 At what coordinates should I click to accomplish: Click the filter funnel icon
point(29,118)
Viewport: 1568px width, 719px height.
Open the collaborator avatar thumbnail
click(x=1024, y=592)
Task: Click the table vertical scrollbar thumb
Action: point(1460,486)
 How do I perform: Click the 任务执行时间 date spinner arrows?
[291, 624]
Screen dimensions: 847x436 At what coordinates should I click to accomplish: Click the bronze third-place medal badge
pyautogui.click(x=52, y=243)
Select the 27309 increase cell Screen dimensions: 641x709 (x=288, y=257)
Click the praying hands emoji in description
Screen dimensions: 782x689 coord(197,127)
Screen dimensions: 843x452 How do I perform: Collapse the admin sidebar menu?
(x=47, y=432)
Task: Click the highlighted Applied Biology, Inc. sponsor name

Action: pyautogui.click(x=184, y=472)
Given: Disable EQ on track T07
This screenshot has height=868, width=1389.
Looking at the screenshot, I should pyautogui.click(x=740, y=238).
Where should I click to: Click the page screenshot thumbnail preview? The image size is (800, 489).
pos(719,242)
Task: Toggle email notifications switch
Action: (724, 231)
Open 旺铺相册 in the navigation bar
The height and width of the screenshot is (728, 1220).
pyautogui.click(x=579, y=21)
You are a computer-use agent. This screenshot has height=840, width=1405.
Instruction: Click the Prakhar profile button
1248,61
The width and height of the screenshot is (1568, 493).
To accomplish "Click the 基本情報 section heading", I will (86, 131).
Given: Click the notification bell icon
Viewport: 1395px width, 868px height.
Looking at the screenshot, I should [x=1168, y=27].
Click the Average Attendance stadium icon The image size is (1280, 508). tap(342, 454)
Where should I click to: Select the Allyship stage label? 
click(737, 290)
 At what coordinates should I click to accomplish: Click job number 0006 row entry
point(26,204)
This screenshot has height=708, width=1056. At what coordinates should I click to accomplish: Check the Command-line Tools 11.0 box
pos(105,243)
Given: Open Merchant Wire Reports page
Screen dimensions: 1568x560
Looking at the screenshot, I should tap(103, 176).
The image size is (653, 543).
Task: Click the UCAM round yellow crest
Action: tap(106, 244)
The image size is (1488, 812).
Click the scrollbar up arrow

※

• [Goal of the exercise] Reproduce the entries above in full, verbatim.

• [Answer for this exercise]
 At what coordinates should I click to accomplish: Click the filter funnel icon
point(29,118)
Viewport: 1568px width, 719px height.
Open the collaborator avatar thumbnail
click(x=1024, y=592)
Task: Click the table vertical scrollbar thumb
Action: point(1460,486)
 How do I perform: Click the 任务执行时间 date spinner arrows?
[291, 624]
Screen dimensions: 847x436 At what coordinates should I click to accomplish: Click the bronze third-place medal badge
pyautogui.click(x=52, y=243)
Select the 27309 increase cell Screen dimensions: 641x709 (x=288, y=257)
Click the praying hands emoji in description
Screen dimensions: 782x689 coord(197,127)
Screen dimensions: 843x452 How do I perform: Collapse the admin sidebar menu?
(x=47, y=432)
Task: Click the highlighted Applied Biology, Inc. sponsor name

Action: pyautogui.click(x=184, y=472)
Given: Disable EQ on track T07
This screenshot has height=868, width=1389.
Looking at the screenshot, I should pyautogui.click(x=740, y=238).
Where should I click to: Click the page screenshot thumbnail preview? The image size is (800, 489).
pos(719,242)
Task: Toggle email notifications switch
Action: (724, 231)
Open 旺铺相册 in the navigation bar
The height and width of the screenshot is (728, 1220).
pyautogui.click(x=579, y=21)
You are a computer-use agent. This screenshot has height=840, width=1405.
Instruction: Click the Prakhar profile button
1248,61
The width and height of the screenshot is (1568, 493).
To accomplish "Click the 基本情報 section heading", I will (86, 131).
Given: Click the notification bell icon
Viewport: 1395px width, 868px height.
Looking at the screenshot, I should [x=1168, y=27].
Click the Average Attendance stadium icon The image size is (1280, 508). tap(342, 454)
Where should I click to: Select the Allyship stage label? 
click(737, 290)
 At what coordinates should I click to accomplish: Click job number 0006 row entry
point(26,204)
This screenshot has height=708, width=1056. At what coordinates should I click to accomplish: Check the Command-line Tools 11.0 box
pos(105,243)
Given: Open Merchant Wire Reports page
Screen dimensions: 1568x560
Looking at the screenshot, I should tap(103, 176).
The image size is (653, 543).
Task: Click the UCAM round yellow crest
Action: tap(106, 244)
The image size is (1488, 812).
Click the scrollbar up arrow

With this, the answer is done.